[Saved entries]
------------------------------
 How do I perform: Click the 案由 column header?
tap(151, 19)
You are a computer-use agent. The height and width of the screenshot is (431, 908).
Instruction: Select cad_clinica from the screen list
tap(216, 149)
------------------------------
Task:
Rewrite all of the items, putting "column heading" wherever "column header" appears and leaving everything else untouched.

Result of the exercise:
 How do I perform: Click the 案由 column heading?
tap(151, 19)
You are a computer-use agent. The height and width of the screenshot is (431, 908).
Instruction: Select cad_clinica from the screen list
tap(216, 149)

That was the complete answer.